Yellow Hat

Yellow Hat Thinking focuses on values, benefits, or why something may work. With the Yellow Hat, we look for reasons for optimism and feasibility. We also separate the specific idea from the underlying concept.

Yellow Hat Thinking: Values and Benefits

Values are more abstract than benefits. We may sense a value in an idea and then need to look around to see how the value can be enjoyed. Benefits are more specific. Who will reap the benefits? How are the benefits going to be enjoyed?


“Could we implement this idea in such a way that it improves customer satisfaction?”

“Awarding a bonus for employees at their five-year anniversary may reduce our turn-over.”

Yellow Hat Thinking: Reasons for Optimism

In Yellow Hat Thinking, there must be reasons to support the benefits that are claimed. In Green Hat Thinking, we note possibilities even if they are vague and unlikely. With the Yellow Hat, we must have reasons why something has value or might work.


“If we include home décor along with our outdoor sporting equipment, we could attract people who don’t actually get out much, but who like to feel that they lead a healthy, active lifestyle.”
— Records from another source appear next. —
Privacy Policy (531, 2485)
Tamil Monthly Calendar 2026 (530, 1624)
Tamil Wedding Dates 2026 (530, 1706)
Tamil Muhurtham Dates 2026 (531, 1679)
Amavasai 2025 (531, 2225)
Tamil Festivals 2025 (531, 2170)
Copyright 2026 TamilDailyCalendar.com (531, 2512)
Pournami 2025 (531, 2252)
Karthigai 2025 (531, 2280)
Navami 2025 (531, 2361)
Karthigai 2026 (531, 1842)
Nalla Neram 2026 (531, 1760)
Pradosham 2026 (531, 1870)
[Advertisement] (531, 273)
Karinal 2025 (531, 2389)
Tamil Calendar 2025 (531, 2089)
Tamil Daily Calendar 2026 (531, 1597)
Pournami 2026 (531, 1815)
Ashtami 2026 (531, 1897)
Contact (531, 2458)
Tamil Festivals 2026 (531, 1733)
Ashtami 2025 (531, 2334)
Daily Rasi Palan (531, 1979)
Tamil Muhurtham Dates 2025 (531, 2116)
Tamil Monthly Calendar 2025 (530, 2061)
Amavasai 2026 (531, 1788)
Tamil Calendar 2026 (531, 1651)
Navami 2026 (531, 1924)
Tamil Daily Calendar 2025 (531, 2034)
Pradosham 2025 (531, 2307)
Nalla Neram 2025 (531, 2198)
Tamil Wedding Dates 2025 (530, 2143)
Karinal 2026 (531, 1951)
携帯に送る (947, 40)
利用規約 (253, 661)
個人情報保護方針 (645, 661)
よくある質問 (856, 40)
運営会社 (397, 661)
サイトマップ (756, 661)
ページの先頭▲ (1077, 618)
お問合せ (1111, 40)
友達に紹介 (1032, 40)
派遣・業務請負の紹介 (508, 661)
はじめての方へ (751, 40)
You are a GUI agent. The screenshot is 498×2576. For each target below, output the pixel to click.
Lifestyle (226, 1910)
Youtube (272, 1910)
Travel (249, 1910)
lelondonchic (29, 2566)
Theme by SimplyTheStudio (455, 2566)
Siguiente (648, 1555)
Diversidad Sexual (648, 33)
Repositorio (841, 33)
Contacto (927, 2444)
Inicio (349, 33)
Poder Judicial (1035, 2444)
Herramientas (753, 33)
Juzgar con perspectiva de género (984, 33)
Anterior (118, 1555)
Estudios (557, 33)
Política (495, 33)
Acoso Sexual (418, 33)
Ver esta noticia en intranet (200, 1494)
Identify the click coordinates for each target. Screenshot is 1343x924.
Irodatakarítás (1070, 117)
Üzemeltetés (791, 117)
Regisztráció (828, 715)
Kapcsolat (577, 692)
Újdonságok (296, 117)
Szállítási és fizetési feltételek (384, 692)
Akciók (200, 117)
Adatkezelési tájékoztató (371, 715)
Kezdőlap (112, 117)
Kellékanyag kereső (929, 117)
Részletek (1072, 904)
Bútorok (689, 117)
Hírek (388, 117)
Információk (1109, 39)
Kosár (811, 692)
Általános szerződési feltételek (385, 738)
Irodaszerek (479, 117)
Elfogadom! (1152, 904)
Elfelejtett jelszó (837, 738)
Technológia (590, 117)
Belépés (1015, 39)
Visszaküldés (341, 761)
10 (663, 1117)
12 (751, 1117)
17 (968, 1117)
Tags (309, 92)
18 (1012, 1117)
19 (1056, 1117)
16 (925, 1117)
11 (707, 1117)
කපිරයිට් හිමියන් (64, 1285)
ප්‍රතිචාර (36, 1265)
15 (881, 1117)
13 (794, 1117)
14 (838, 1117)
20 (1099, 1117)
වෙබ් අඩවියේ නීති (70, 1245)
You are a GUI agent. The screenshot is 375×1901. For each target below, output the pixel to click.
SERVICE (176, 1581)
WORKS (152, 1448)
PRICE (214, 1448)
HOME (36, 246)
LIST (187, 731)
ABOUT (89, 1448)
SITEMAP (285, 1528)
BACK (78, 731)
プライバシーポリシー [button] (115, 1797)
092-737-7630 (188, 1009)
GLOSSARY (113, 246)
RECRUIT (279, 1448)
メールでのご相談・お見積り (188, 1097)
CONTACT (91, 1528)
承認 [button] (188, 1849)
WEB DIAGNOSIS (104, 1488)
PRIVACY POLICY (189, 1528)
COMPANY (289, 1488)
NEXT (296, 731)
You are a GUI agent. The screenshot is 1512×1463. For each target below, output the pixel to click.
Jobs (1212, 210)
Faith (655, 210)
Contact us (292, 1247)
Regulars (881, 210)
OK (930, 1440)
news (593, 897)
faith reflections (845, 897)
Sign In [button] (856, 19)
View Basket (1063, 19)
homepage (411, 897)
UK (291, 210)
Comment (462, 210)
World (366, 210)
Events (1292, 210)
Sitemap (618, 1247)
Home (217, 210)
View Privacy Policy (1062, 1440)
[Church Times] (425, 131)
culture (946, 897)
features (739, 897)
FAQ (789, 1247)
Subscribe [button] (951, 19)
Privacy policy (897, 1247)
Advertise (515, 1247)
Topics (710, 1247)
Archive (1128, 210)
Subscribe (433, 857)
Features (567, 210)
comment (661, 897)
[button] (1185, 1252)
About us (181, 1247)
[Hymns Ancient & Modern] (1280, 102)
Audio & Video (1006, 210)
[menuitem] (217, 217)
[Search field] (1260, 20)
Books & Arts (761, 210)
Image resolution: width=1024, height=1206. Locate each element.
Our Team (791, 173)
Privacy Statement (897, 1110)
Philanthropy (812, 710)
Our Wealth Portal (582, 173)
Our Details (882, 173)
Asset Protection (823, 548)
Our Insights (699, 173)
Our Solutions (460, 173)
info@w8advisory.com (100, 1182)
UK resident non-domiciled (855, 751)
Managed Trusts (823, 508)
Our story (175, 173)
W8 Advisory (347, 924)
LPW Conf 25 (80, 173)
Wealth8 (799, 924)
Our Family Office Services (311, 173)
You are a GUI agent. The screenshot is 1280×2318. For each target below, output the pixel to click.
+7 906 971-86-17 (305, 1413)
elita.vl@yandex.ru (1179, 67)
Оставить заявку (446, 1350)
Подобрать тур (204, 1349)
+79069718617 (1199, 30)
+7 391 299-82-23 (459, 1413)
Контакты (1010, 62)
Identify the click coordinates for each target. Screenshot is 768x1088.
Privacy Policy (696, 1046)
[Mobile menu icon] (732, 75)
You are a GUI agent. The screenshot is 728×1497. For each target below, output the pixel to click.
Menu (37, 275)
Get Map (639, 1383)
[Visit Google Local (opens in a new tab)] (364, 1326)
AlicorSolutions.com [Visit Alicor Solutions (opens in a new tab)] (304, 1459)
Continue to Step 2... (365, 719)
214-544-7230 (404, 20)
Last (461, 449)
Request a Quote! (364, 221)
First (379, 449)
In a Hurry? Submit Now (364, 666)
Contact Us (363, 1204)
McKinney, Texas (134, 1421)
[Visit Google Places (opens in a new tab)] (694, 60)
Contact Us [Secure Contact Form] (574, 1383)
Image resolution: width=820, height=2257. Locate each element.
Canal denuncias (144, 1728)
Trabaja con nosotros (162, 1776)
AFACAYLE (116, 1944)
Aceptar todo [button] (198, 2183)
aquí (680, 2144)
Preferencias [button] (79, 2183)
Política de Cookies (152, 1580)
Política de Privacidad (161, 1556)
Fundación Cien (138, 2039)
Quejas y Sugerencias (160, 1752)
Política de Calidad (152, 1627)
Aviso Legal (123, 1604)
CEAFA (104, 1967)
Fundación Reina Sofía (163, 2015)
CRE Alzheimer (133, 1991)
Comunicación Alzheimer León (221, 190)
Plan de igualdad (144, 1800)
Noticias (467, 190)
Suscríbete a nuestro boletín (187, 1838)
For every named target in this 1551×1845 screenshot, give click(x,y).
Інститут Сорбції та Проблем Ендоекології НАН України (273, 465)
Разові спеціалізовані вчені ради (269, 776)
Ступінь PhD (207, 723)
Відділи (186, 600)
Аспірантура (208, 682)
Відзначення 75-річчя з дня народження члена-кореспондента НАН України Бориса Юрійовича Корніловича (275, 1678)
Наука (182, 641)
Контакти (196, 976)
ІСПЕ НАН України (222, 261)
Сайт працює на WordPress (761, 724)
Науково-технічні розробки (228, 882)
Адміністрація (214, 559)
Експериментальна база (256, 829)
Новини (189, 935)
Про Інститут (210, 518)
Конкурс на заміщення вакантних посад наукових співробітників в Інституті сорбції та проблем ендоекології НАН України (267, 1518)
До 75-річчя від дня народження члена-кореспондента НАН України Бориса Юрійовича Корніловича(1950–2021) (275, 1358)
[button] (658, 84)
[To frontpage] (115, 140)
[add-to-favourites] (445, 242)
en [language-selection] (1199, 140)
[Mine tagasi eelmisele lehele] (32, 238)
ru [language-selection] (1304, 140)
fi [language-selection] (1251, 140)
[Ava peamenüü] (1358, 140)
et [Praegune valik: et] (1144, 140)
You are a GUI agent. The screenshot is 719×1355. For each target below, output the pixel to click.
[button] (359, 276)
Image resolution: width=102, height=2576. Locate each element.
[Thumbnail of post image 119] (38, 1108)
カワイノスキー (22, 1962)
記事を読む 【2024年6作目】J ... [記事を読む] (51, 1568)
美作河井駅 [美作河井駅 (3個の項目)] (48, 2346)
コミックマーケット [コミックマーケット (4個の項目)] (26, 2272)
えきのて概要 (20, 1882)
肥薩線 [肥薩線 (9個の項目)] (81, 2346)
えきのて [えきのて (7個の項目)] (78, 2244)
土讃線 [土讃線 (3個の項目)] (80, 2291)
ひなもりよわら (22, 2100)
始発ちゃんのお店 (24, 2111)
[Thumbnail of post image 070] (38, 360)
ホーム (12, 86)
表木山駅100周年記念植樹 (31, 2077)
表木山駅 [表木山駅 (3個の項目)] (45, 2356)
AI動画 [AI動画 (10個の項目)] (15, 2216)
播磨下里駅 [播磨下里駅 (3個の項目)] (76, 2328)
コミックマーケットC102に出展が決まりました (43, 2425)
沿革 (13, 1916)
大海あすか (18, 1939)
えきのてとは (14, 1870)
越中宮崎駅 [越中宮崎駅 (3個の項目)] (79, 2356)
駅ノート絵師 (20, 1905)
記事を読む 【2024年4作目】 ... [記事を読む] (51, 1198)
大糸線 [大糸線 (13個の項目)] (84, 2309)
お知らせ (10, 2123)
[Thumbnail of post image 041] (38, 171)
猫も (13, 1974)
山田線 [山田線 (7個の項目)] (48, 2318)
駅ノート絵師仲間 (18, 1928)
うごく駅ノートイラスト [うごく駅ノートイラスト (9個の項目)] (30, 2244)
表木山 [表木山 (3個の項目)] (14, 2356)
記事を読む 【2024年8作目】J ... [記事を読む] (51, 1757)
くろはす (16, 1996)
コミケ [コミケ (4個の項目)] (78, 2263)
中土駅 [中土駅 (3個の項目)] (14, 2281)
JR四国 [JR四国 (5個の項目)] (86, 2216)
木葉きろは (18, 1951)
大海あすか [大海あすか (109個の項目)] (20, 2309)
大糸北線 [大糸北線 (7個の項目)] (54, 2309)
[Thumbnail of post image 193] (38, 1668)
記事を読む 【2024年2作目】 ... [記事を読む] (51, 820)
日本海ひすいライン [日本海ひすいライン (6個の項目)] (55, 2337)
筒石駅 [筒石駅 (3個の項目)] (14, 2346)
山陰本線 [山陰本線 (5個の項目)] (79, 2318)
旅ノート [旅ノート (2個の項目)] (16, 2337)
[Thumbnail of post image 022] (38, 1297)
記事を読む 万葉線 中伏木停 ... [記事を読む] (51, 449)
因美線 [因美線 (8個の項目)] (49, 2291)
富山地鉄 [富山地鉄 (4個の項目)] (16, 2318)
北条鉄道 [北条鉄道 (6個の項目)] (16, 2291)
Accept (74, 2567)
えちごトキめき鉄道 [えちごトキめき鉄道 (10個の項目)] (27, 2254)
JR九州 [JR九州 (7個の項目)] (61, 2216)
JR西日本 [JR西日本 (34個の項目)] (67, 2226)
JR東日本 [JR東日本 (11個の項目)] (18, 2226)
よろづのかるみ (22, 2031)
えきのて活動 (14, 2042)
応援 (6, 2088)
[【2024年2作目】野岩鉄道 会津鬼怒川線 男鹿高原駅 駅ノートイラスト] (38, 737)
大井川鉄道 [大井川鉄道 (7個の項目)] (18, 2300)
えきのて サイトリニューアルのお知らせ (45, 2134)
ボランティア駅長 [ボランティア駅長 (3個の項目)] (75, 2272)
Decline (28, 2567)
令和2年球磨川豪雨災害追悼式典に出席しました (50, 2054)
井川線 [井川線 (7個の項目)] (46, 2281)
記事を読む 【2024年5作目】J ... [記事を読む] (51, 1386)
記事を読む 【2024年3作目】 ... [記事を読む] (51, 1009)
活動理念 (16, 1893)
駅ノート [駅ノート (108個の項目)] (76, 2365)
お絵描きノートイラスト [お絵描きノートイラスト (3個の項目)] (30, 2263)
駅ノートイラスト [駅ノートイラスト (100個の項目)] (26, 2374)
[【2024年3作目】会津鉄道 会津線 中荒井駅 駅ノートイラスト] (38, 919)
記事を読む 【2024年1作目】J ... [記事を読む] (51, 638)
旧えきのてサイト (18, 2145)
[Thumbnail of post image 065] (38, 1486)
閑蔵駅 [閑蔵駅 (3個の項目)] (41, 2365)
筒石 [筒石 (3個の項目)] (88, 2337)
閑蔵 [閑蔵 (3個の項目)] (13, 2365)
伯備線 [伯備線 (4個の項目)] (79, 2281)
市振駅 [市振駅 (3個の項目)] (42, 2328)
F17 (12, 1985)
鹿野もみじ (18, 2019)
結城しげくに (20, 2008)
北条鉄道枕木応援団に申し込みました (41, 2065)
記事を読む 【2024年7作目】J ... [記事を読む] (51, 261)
Yellow Hat Thinking: Feasibility

Can this idea be made to work? Will this idea work in practice?  We can estimate feasibility given the existing system, and we can also consider modifying either the idea or the system to increase the feasibility.


“How could we feasibly expand the public school system downward to cover children aged three and up?”

Yellow Hat Thinking: Concepts

Sometimes the idea itself is unattractive, but the concept behind the idea has great value. Any idea is only one way of carrying out a concept. There may be better ways. So we keep the concept alive and later use Green Hat Thinking to develop more feasible ways to carry it out.


“This idea is not very attractive but the underlying concept of creating an online store as well as setting up distributors has a lot of potential.”